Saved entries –
____
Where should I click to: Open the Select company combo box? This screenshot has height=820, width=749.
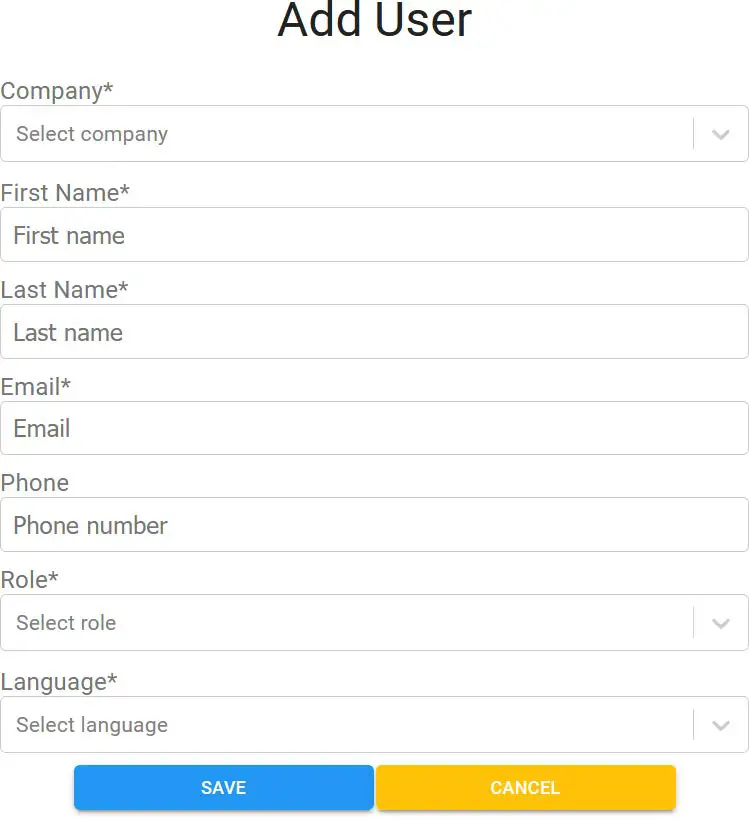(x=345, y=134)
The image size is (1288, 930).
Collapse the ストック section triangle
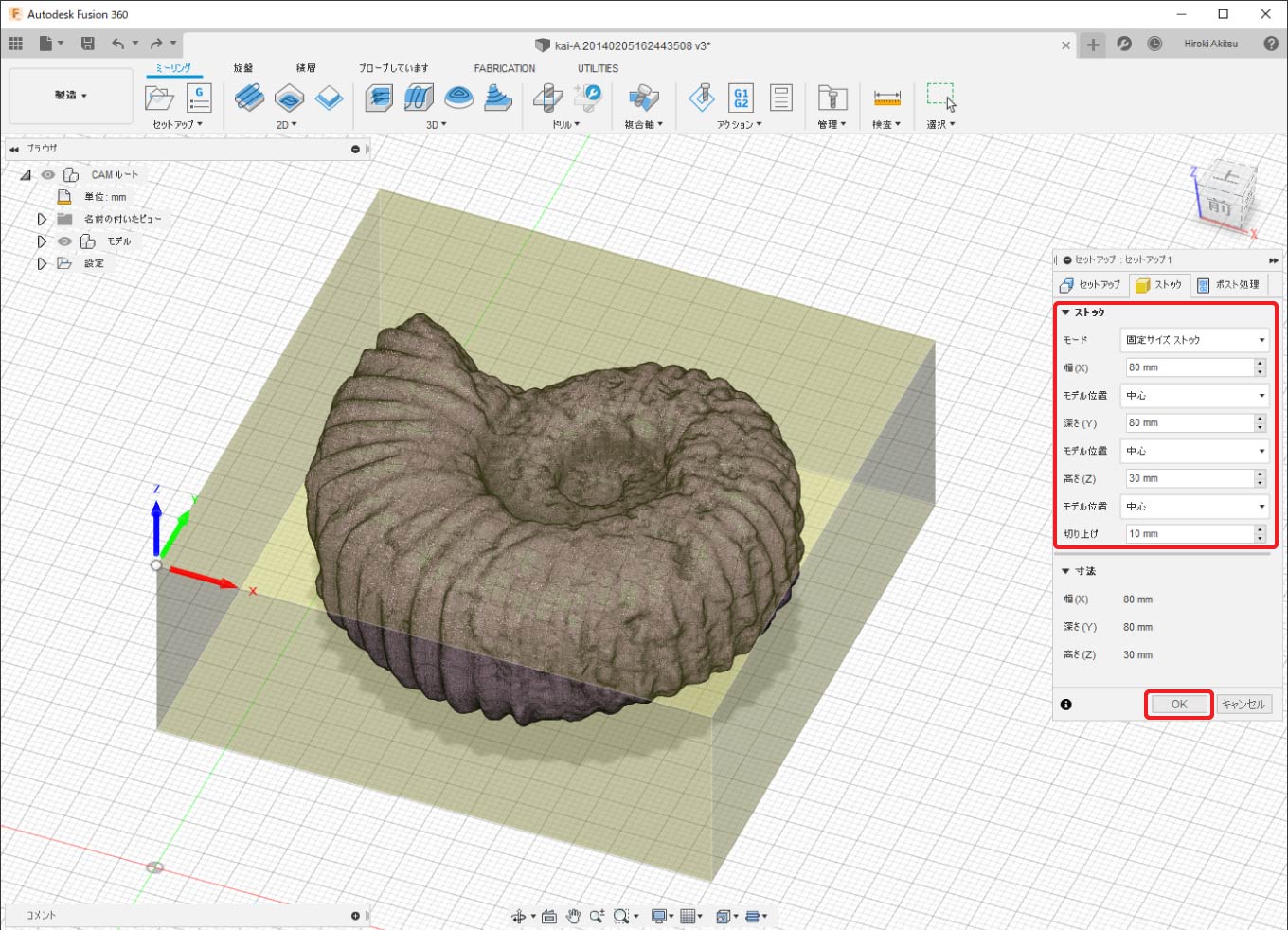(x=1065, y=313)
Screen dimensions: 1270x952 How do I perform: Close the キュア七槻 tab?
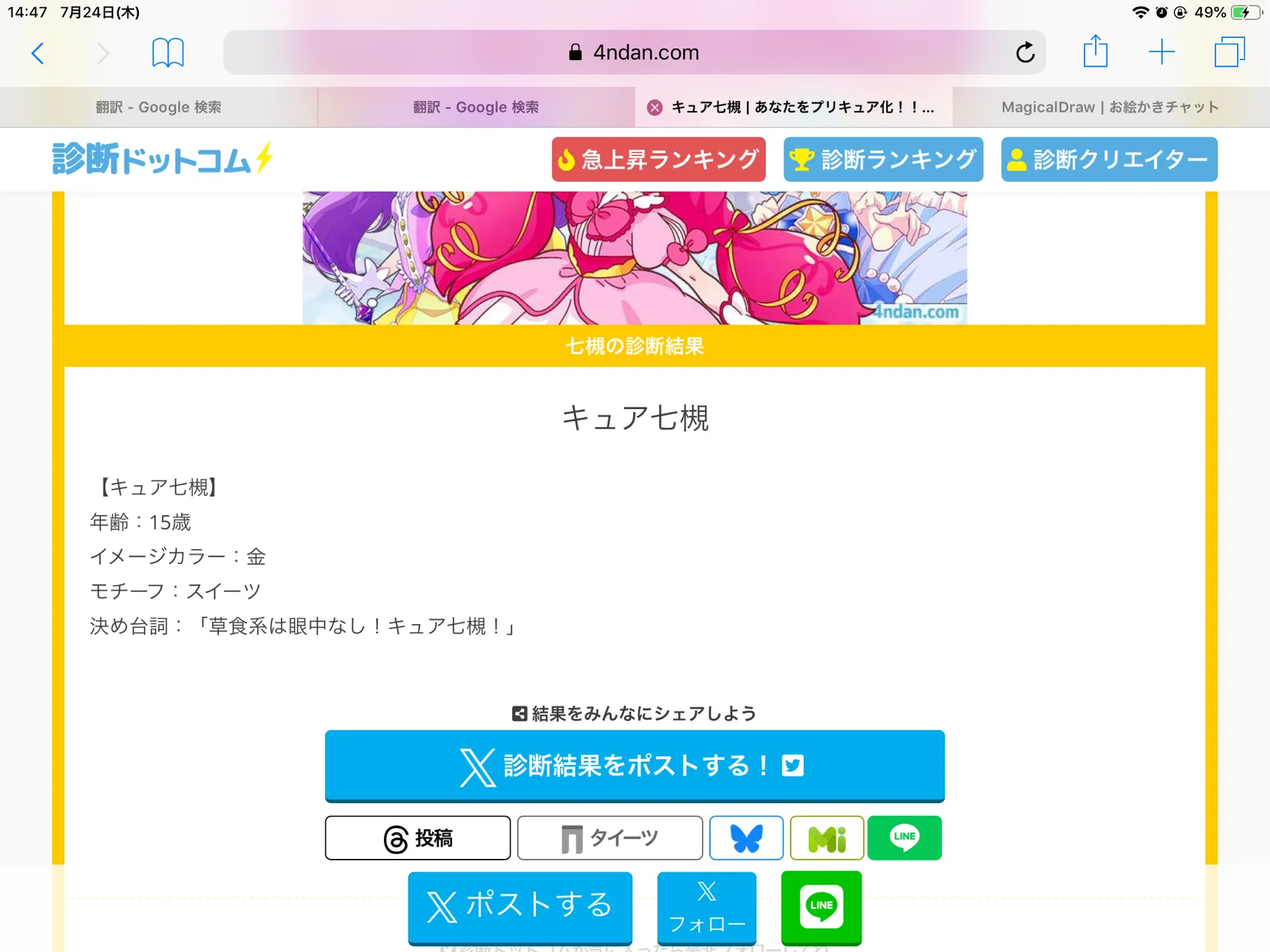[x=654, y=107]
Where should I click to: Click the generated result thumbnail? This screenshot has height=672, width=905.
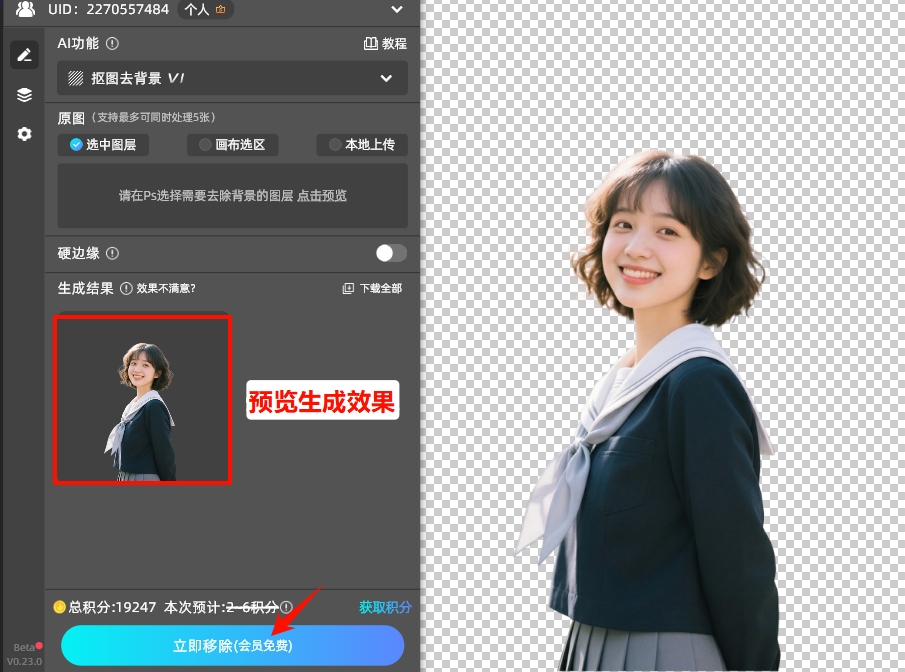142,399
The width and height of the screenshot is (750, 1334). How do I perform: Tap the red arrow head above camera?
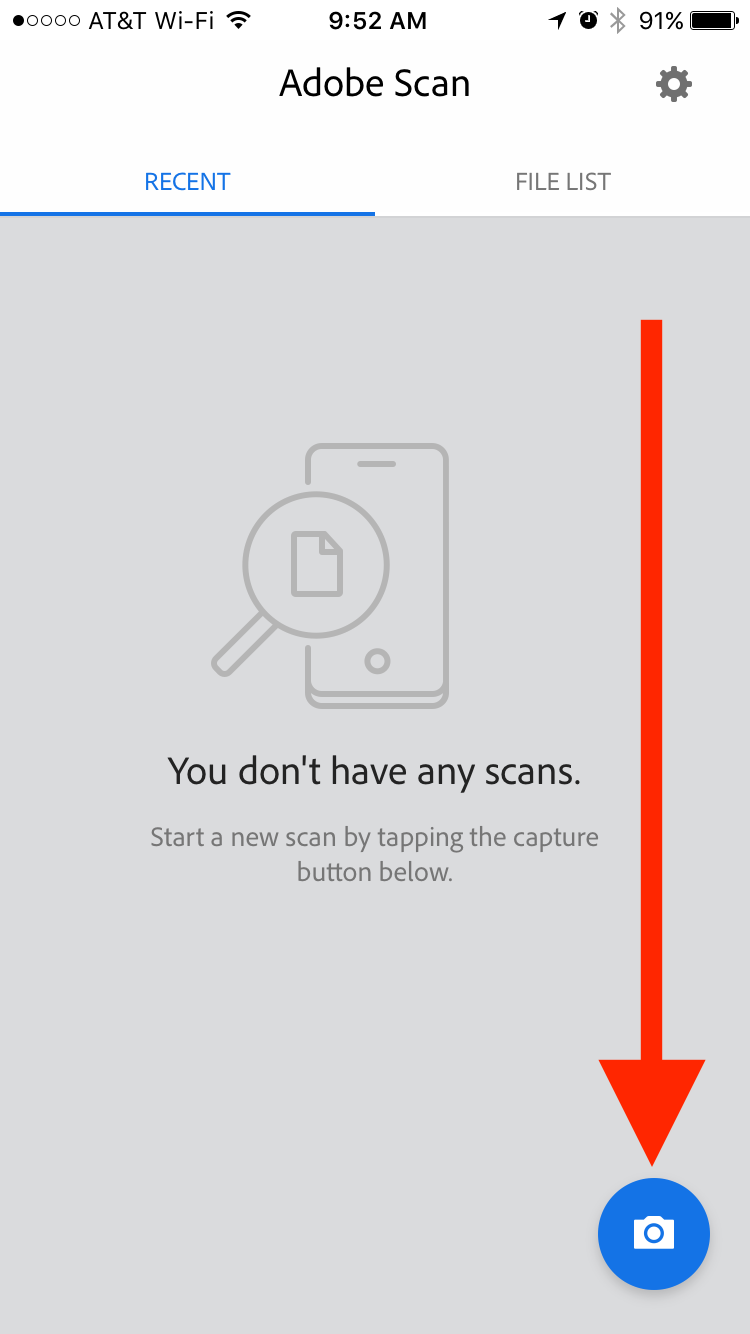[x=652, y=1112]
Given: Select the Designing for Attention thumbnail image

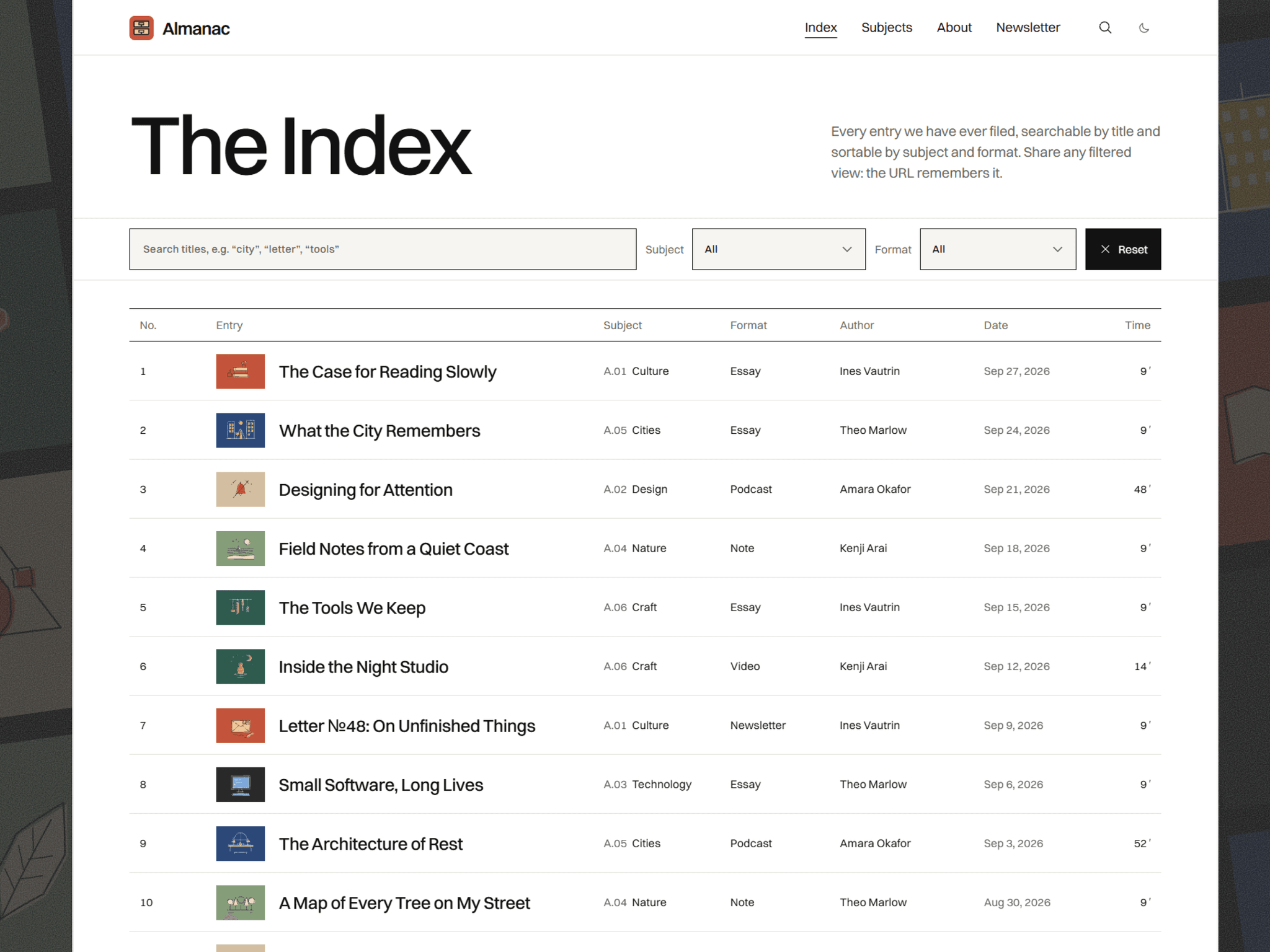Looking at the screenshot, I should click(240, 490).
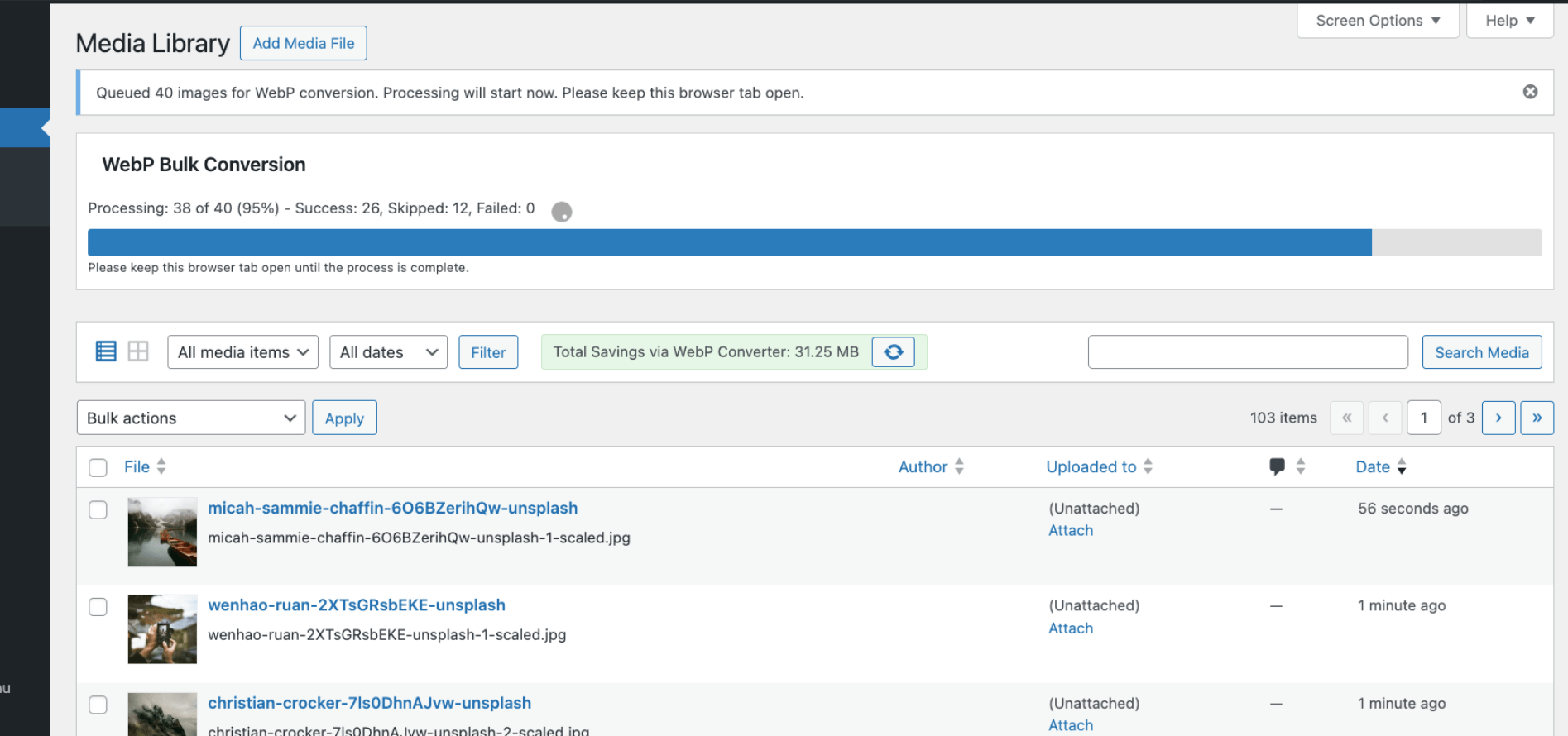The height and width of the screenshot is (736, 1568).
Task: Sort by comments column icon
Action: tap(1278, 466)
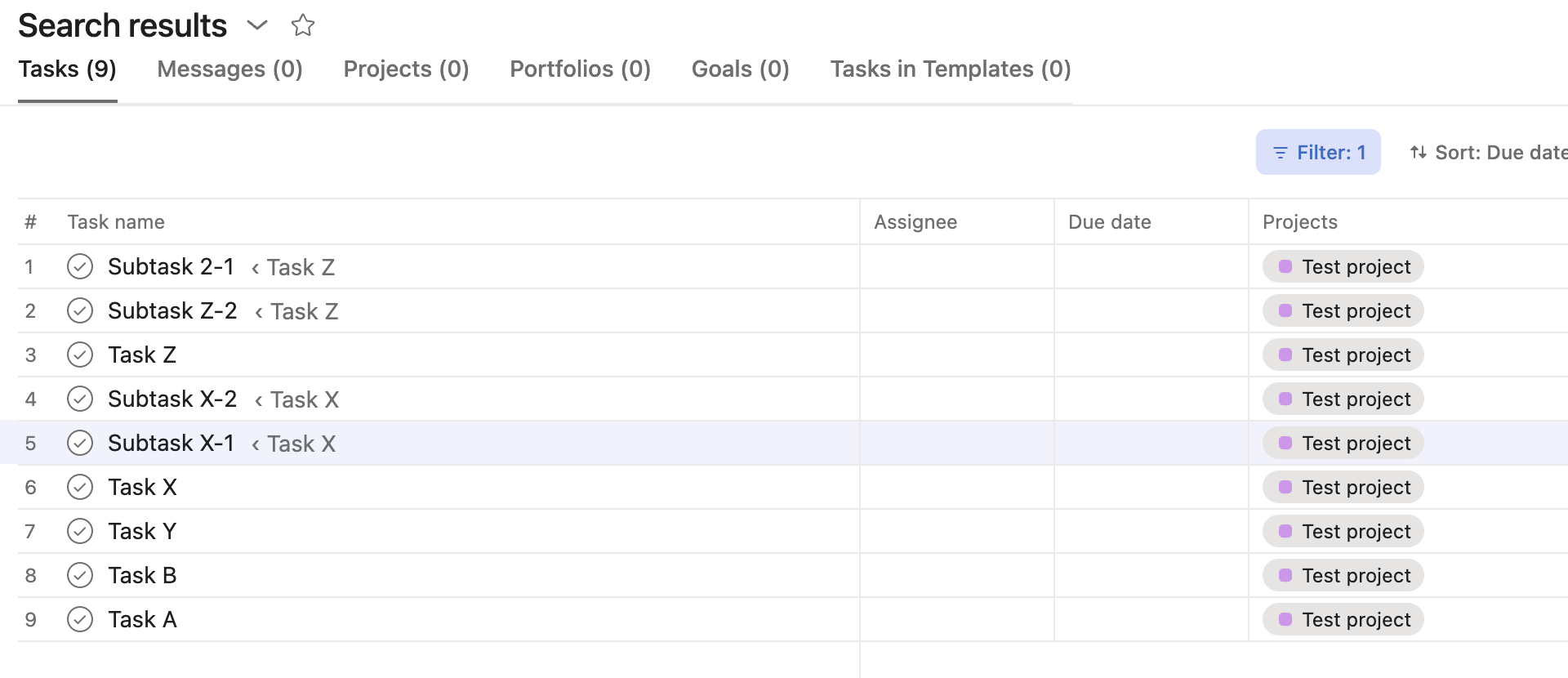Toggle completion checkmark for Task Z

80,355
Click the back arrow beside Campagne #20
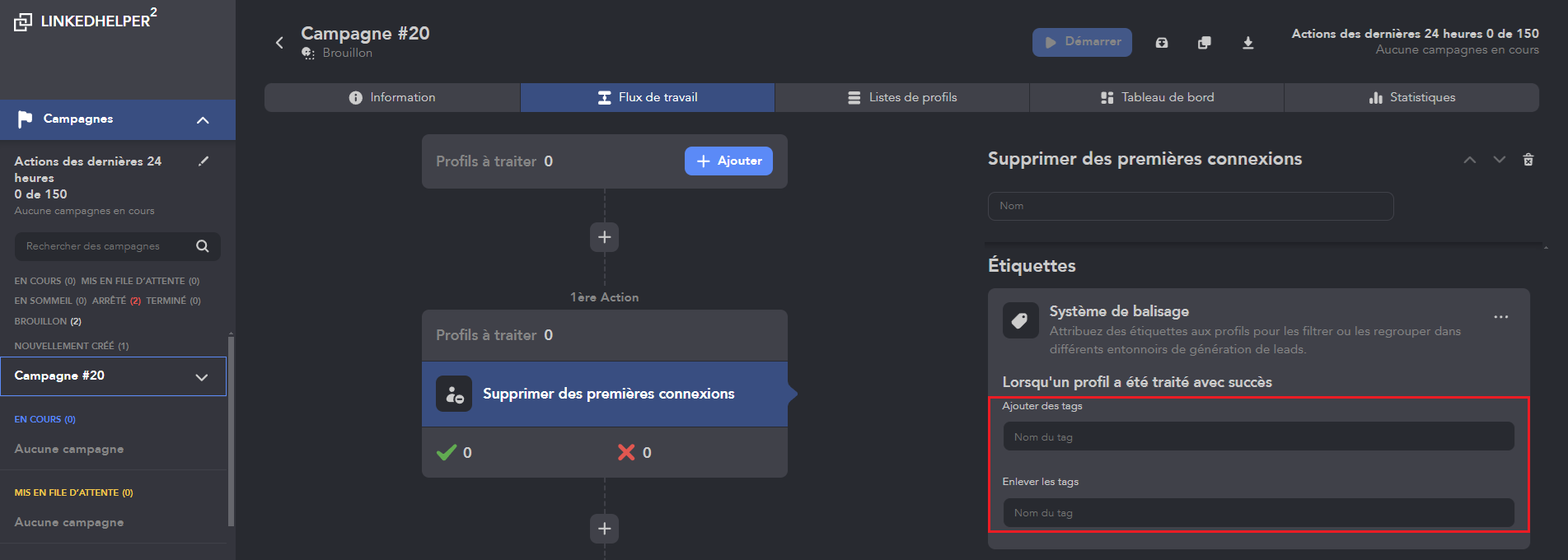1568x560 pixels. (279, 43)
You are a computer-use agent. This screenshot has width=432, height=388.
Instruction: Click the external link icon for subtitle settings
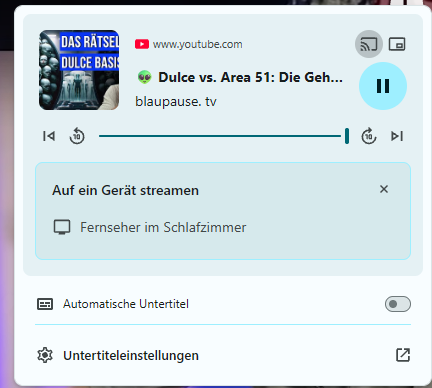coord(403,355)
____
WHAT IS EXPECTED –
Please write out every record above exactly, but leave the pictures out.

YOUR SOLUTION –
Where should I click to: Open the Select company combo box? This screenshot has height=820, width=749.
(x=345, y=134)
The image size is (1288, 930).
Collapse the ストック section triangle
(x=1065, y=313)
Screen dimensions: 1270x952 How do I perform: Close the キュア七槻 tab?
[x=654, y=107]
Where should I click to: Click the generated result thumbnail? This screenshot has height=672, width=905.
142,399
The width and height of the screenshot is (750, 1334). How do I perform: Tap the red arrow head above camera?
[x=652, y=1112]
Given: Select the Designing for Attention thumbnail image

Looking at the screenshot, I should click(240, 490).
The height and width of the screenshot is (736, 1568).
Task: Sort by comments column icon
Action: tap(1278, 466)
Toggle completion checkmark for Task Z

80,355
Click the back arrow beside Campagne #20
1568x560 pixels. (279, 43)
You are a computer-use agent. This screenshot has width=432, height=388.
Instruction: Click the external link icon for subtitle settings
coord(403,355)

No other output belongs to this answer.